---------- DATA PROVIDED

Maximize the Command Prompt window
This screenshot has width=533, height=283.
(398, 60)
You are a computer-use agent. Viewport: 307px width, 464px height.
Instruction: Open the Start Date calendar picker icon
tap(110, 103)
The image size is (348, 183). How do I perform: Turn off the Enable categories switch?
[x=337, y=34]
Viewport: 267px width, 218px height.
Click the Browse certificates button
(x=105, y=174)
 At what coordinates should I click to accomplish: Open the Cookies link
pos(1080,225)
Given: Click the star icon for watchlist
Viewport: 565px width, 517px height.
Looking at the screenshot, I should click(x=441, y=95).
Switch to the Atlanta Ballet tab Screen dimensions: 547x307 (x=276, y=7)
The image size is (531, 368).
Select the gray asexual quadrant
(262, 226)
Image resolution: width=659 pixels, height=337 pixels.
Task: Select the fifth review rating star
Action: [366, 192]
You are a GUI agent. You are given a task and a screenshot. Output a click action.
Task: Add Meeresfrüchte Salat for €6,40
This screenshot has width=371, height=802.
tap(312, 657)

--------------------
---------- DATA PROVIDED

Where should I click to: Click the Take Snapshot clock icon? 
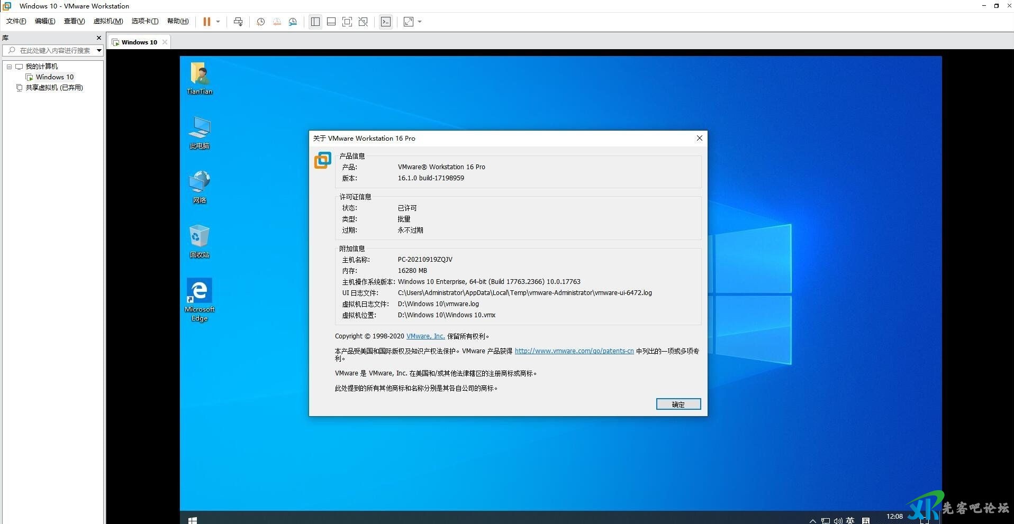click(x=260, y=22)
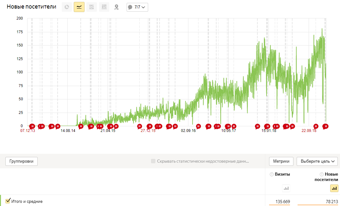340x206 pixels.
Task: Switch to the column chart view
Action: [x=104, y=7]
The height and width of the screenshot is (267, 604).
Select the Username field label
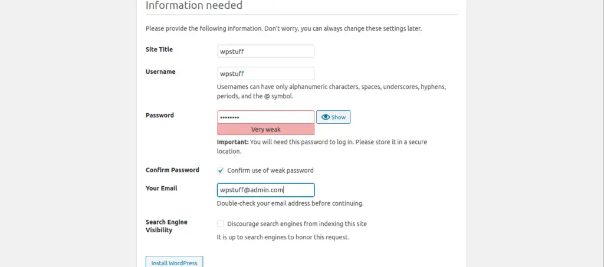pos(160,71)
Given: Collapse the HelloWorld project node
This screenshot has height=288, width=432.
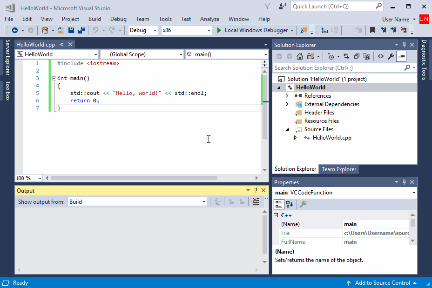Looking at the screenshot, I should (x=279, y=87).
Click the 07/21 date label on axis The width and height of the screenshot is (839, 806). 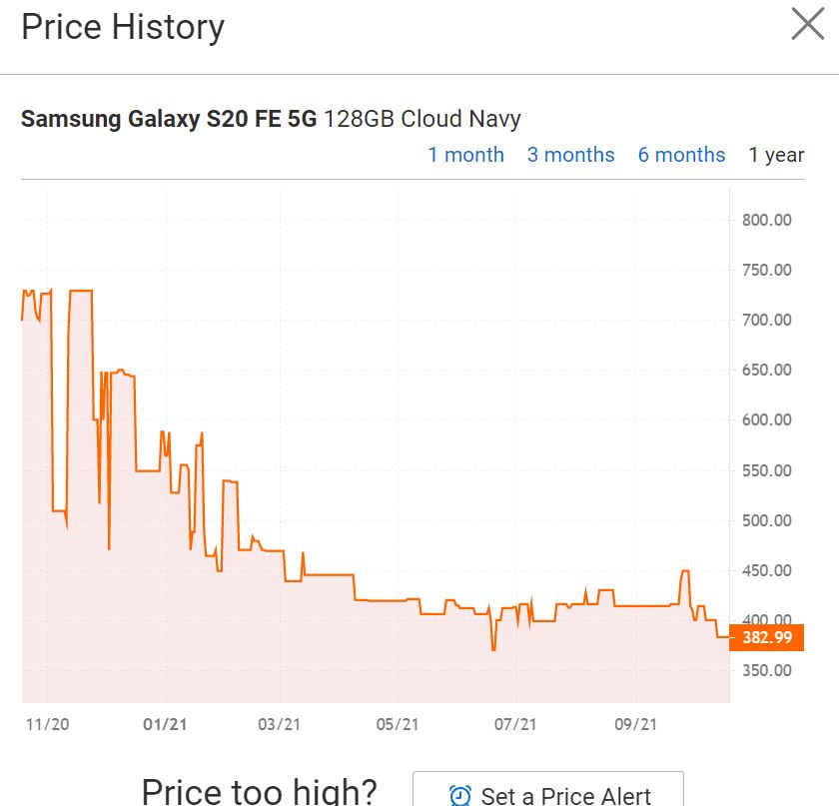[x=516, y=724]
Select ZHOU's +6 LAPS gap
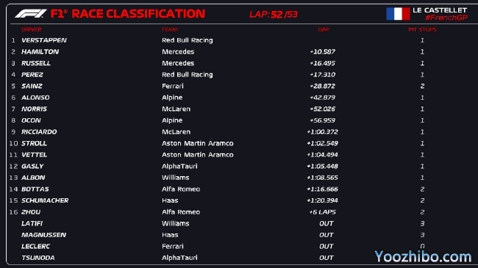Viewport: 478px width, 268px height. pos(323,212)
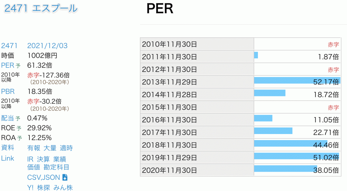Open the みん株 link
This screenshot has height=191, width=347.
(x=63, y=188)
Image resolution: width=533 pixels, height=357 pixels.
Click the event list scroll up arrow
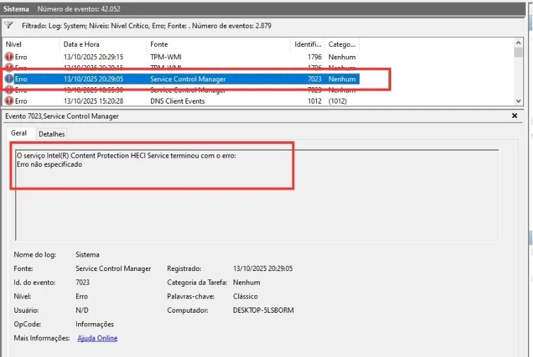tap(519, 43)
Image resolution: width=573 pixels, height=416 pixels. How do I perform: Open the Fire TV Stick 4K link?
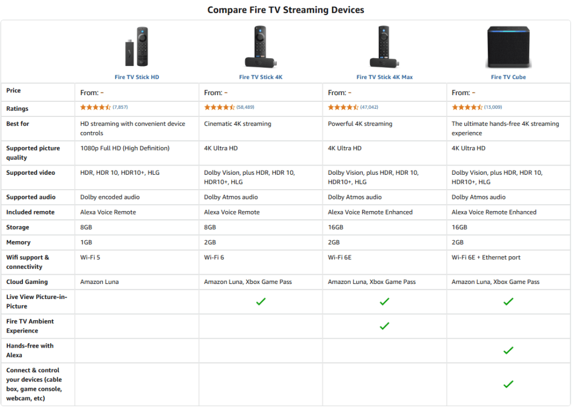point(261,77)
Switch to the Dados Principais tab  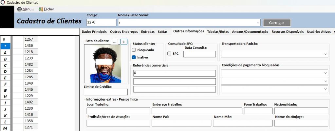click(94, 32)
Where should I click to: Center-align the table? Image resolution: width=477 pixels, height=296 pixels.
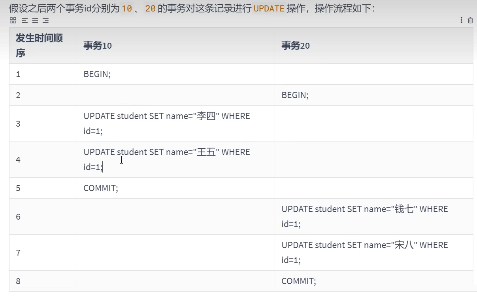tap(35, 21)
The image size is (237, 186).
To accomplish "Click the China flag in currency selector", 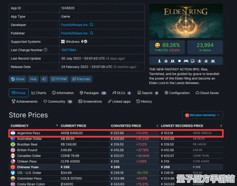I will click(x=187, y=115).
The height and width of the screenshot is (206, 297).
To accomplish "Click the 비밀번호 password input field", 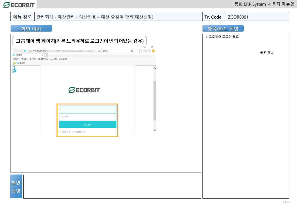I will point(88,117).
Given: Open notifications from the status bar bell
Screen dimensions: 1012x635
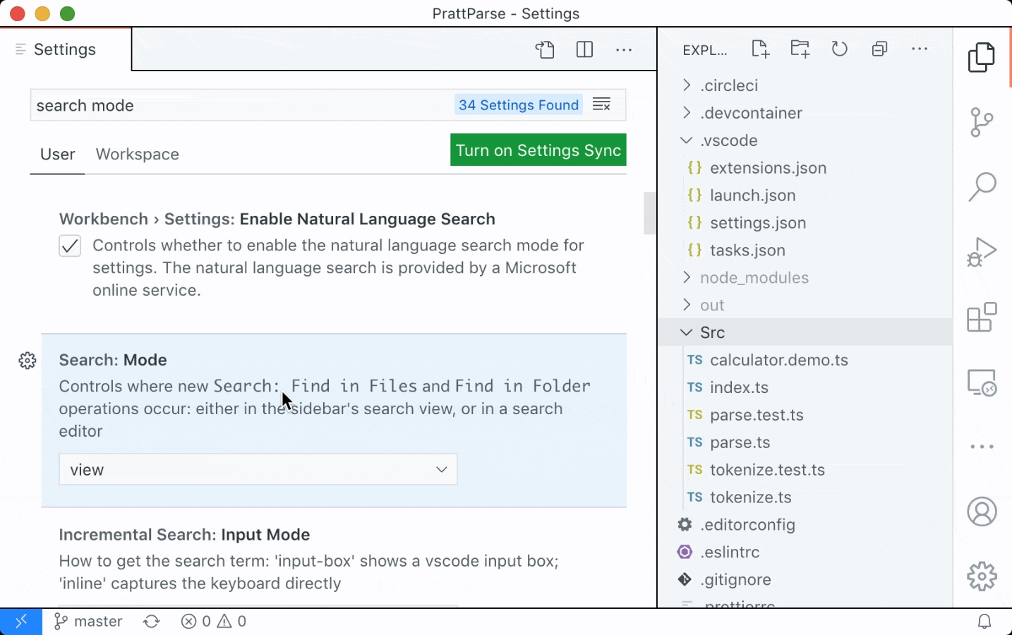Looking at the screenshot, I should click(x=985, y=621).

--------------------
---------- DATA PROVIDED

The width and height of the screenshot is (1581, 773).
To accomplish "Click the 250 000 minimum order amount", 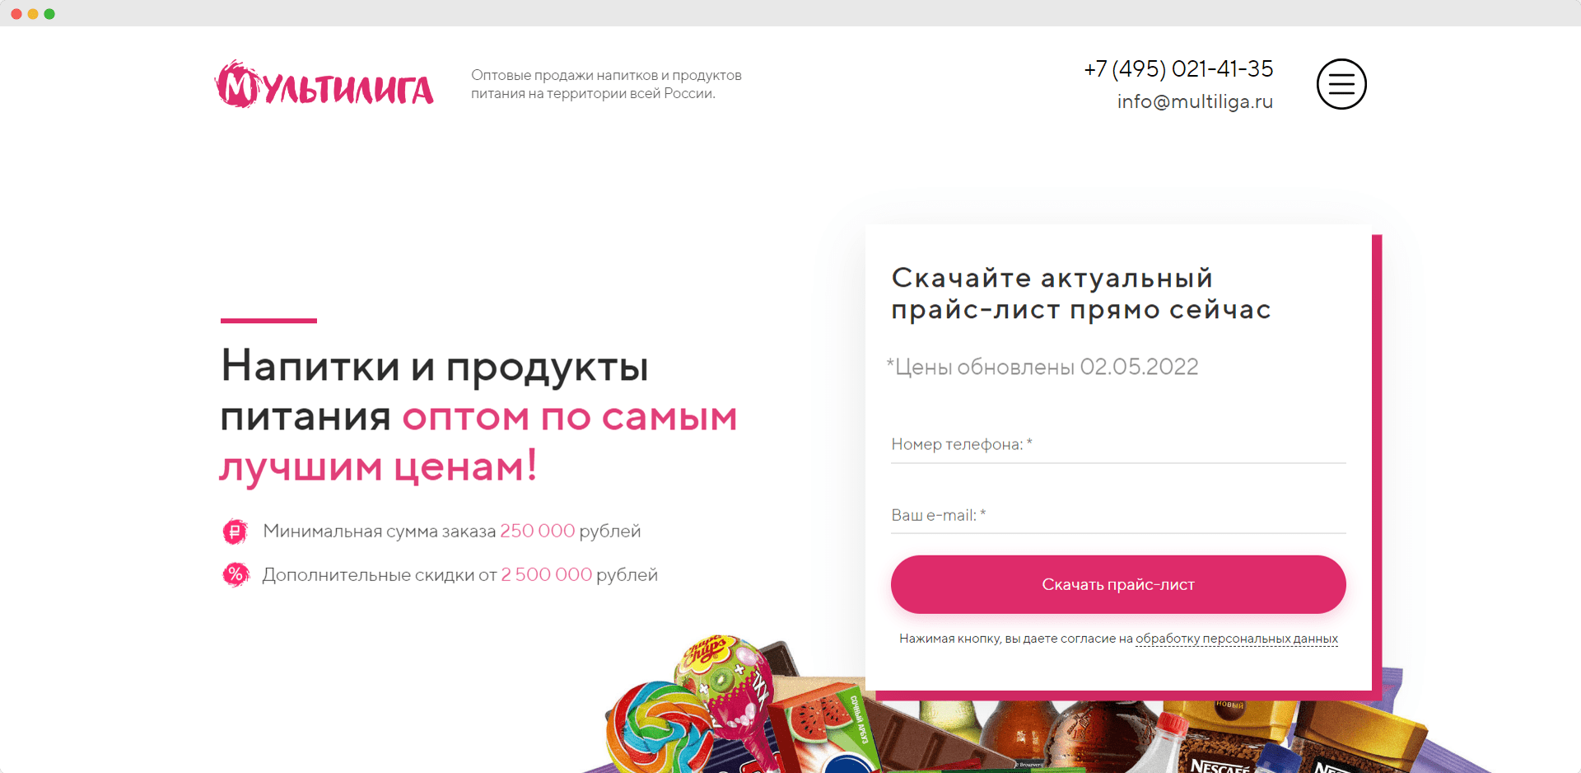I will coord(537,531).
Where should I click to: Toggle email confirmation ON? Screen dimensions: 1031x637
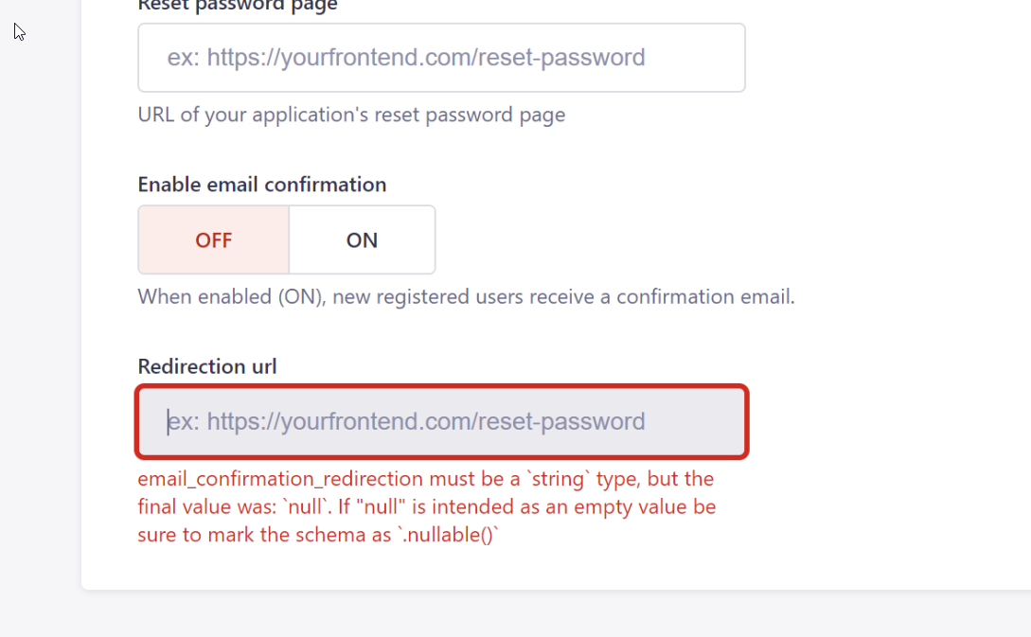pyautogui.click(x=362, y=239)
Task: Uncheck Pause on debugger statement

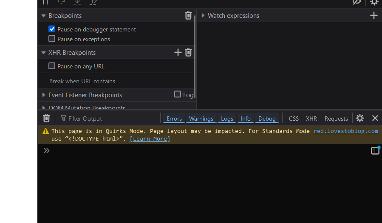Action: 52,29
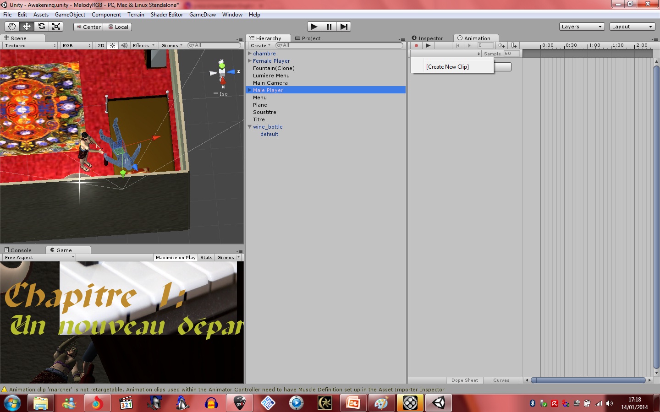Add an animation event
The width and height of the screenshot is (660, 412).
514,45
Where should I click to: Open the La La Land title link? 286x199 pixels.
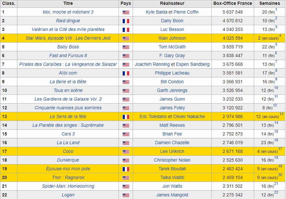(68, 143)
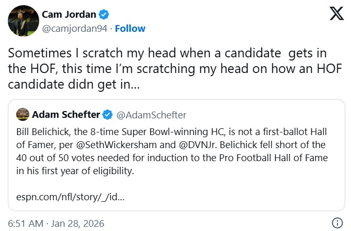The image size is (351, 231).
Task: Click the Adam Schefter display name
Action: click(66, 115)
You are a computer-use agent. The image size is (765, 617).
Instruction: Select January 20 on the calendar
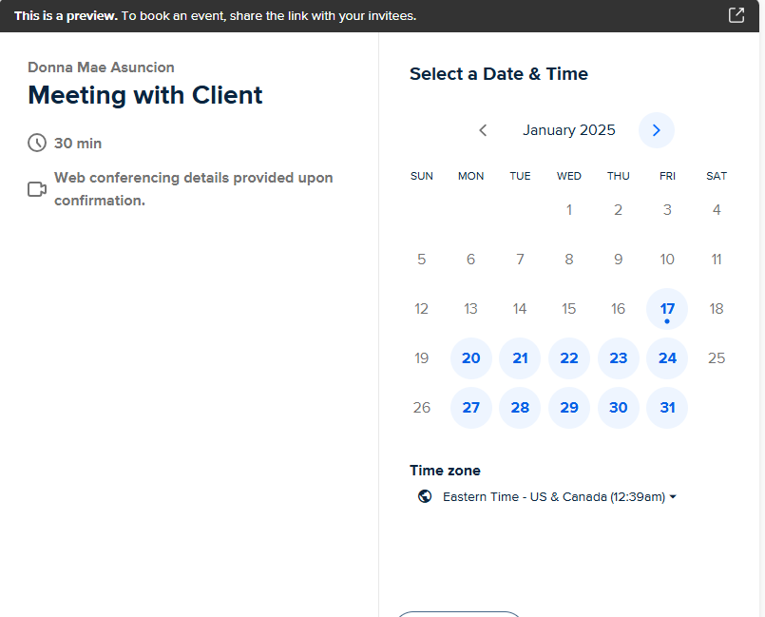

--------------------

Which lines above include the word "agent"? Pick them out and copy them.

You are a computer-use agent. Viewport: 307px width, 464px height.
You are a GUI agent. You are given a task and a screenshot. Output a click action.
You are a computer-use agent. The image size is (765, 617).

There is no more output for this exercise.